Material and Methods: A comprehensive literature review was conducted using peer-reviewed articles from PubMed.
Results: Prospective studies have demonstrated that tailoring the Y-90 dose based on tumor volume, location, and absorbed radiation can significantly improve outcomes. The DOSISPHERE-01 trial compared standard dosimetry (uniform dose of 120 ± 20 Gy) versus personalized dosimetry targeting ≥205 Gy to the tumor. Imaging techniques like pre-treatment 99mTc-MAA SPECT/CT and post-treatment Y-90 bremsstrahlung or PET/CT were integrated to assess dose distribution and treatment efficacy. In DOSISPHERE-01, the personalized dosimetry arm showed a significantly higher median overall survival (26.6 vs 10.7 months; HR, 0.42; P = .0096) and better tumor response rates. Similarly, a secondary analysis of the SARAH trial demonstrated that an absorbed tumor dose ≥100 Gy was associated with longer median survival (14.1 vs 6.1 months; HR, 0.38; P < .001). When imaging correlation and tumor targeting were optimized, survival extended to 24.9 months. The SIRveNIB trial also supported selective internal radiation therapy (SIRT) as a viable alternative to systemic therapies like sorafenib in Asian populations. These studies collectively emphasize that personalized dosimetry can turn a marginal treatment into a transformative therapy.
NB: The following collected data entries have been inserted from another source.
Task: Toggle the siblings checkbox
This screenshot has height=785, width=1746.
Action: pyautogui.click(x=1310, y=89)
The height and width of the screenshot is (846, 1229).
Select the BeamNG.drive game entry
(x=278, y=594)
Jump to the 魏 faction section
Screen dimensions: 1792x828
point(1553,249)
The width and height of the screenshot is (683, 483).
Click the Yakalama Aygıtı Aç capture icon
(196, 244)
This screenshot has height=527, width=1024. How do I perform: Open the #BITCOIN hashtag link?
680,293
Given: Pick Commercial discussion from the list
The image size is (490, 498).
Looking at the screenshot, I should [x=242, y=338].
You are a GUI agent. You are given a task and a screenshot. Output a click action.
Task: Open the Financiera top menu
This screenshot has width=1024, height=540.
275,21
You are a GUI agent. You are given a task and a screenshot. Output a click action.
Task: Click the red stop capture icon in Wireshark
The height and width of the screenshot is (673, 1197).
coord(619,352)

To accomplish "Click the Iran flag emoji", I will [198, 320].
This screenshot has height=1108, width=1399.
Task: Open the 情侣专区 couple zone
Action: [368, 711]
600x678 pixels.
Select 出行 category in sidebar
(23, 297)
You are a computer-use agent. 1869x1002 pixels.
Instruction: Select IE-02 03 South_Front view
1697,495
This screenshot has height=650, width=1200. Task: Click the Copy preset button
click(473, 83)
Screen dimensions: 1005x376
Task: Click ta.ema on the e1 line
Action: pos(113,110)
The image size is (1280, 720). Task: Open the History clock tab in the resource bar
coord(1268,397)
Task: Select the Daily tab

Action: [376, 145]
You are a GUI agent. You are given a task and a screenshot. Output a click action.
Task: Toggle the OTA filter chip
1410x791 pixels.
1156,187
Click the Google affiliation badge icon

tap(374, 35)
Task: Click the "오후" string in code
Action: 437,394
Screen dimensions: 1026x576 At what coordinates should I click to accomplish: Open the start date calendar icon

Conclusions: Personalized dosimetry represents a evolution in radioembolization, underscoring interventional oncology’s shift toward precision medicine. Integrating patient-specific imaging, predictive modeling, and dosimetric calibration enables maximization of tumor dose while sparing healthy tissue. To gain wider clinical adoption, interventional oncology must continue to produce prospective, multicenter evidence demonstrating improvements in survival and quality of life. With innovation in imaging, AI integration, and tumor biology analysis, personalized dosimetry is poised to become standard practice in locoregional cancer therapy.